We stopped at the resort to reinflate the tires and I was amazed at the sheer number of Qatari's with trailers and four-wheelers. This is obviously a big sport in Qatar. There was every kind of ATV imaginable, from the all terrain golf cart to high performance Raptors. Gazing out over the dunes, you couldn't scan more than a few degrees without seeing an ATV and rider rocketing along the sand.

The drive home was uneventful and noisy with the windows open. The opposing traffic was all headed to the dunes, loaded with ATV's and intent.

The evening was enjoyable. We went to the Chili's restaurant and it felt just like being in a suburban restaurant back in the States. Our reporter friend was there, and her Frank Burns-like escort showed up a bit later. We had looked for him where he was supposed to meet her, but had not found him.

He could sense our lack of interest in anything that he had to say. None of us appreciate being told fairy tales, and the things he said throughout the day were either blatantly fabricated or just strange things to say in the presence of people who know what it's like to be outside the wire.

It's not that there was a plan to uninclude the young man; but we just couldn't find it within ourselves to like him. We were not unkind, but we really didn't want to hear him any more, and so each of us kind of tuned him out.

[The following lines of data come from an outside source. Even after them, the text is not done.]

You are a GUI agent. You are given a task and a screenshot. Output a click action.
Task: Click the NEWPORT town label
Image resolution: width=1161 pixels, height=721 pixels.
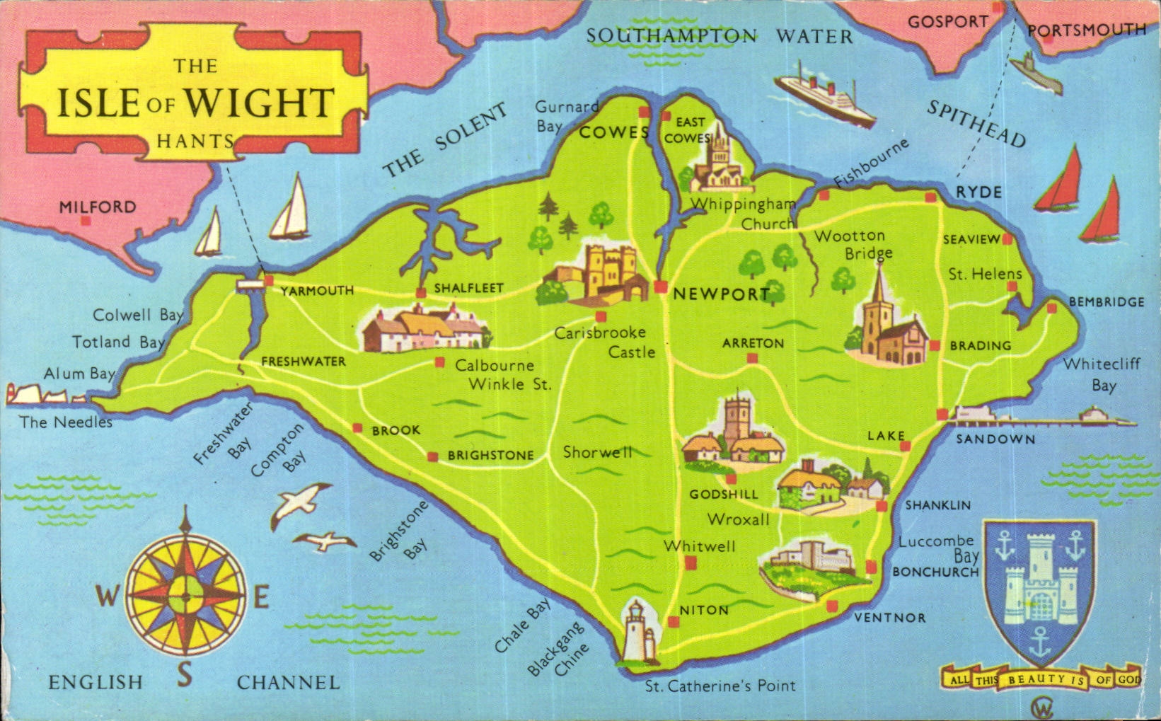[720, 294]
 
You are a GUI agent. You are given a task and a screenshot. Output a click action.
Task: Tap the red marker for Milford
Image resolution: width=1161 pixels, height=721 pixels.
[86, 221]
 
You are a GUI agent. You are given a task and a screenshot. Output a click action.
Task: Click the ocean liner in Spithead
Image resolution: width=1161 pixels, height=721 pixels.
[826, 97]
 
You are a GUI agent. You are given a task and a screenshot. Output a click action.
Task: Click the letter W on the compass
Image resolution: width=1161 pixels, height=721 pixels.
[106, 596]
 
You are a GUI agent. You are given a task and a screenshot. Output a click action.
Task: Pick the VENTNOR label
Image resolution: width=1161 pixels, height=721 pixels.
[889, 618]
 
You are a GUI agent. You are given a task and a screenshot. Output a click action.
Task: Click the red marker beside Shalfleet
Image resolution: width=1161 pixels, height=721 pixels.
[421, 292]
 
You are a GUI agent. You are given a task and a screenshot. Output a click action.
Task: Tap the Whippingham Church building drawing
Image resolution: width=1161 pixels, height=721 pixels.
[719, 163]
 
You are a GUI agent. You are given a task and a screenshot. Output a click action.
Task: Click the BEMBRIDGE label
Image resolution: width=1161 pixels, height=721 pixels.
[1106, 302]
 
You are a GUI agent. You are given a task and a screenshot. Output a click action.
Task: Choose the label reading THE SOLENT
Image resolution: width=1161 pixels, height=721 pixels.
[445, 141]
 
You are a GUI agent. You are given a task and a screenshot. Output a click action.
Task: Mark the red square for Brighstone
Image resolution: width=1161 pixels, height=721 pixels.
[432, 456]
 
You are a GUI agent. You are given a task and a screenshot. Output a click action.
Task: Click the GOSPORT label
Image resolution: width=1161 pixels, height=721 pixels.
[947, 22]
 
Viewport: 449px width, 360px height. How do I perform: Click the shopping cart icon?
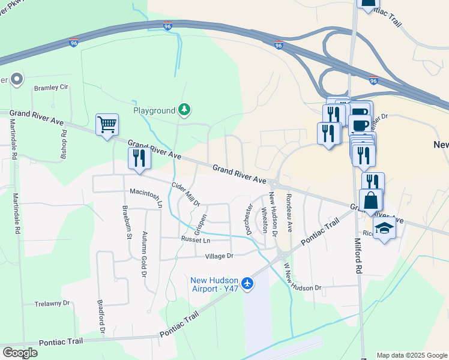(x=107, y=125)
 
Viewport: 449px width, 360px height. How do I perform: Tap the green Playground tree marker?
(x=185, y=110)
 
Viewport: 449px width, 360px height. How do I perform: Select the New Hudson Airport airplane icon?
(x=247, y=281)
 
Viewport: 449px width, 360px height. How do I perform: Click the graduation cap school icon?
(x=384, y=227)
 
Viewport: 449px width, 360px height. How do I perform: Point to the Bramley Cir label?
(x=52, y=88)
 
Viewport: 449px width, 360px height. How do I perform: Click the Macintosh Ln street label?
(x=146, y=197)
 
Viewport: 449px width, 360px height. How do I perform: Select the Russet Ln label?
(x=197, y=239)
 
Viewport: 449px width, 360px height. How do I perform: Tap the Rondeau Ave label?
(x=289, y=213)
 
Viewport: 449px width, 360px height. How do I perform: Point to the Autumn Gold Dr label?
(x=144, y=254)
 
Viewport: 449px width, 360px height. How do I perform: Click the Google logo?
(x=20, y=353)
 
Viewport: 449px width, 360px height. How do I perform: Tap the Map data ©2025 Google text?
(x=412, y=355)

The next morning he had the reporter arrested and then told us a bunch of stuff that none of us believe about her having photographs of things that she had agreed not to photograph and sound bites of forbidden subjects; war stories.

"Oh," CPT Koppenkopf interjected, "like your (outrageous) story about killing that Iraqi man in front of his family with your AK?" (a weapon that he would not have access to.)

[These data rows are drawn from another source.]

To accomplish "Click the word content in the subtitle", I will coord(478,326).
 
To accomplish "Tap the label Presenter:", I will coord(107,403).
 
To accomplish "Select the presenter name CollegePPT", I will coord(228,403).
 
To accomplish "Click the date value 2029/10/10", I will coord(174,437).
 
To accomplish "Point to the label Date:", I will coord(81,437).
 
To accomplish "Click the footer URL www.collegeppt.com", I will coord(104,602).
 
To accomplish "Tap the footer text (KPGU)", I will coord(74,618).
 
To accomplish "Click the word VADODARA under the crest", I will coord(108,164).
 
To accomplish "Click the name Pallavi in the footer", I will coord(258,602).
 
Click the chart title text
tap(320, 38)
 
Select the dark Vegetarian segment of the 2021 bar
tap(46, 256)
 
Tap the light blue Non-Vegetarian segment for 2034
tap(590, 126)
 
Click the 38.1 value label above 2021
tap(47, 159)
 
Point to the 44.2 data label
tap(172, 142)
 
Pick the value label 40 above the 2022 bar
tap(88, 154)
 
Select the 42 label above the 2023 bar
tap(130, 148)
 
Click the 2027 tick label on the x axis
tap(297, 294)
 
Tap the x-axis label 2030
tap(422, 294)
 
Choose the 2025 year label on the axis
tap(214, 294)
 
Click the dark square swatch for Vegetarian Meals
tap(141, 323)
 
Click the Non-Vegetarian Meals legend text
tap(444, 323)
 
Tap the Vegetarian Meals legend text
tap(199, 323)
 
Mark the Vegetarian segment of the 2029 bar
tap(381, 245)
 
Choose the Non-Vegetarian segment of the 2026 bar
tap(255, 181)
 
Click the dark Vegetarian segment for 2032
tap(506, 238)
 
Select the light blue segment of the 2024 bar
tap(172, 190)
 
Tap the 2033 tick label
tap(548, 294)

"That's different! That was off the record! She can't quote me; I'm a PAO." (Public Affairs Officer. He's not an officer, he's a Specialist.)

"And you have special protection under the First Amendment?"

"Yes. I do," he claimed.

"Uh-huh. Keep on believing that, sonny."

The young man's story didn't make sense compared to the eyewitness account of one of our little band of acquaintances, who actually saw her arrested in a different place and time than what the young PA guy described.

We are truly, truly ugly Americans. This young man performed very poorly during his escort duty, and when things didn't go his way, he had the reporter arrested to demonstrate his power. I'm trying to gather the information about the facts of the matter, and if I find out that this young man did in fact do this, I am considering publishing his name.

I think it's shameful. She was leaving that day anyway, so his impotent little gesture was pretty much right along the lines of what we had observed of his behavior to that point; but it was still an abuse.


  1. The Thunder Run has linked to this post in the blog post - From the Front: 02/18/2008 - News and Personal dispatches from the front lines.

  2. That PAO sounds like a menace. And what does he mean, he can't be quoted? What does he think his job entails, other than tossing journalists in the pokey?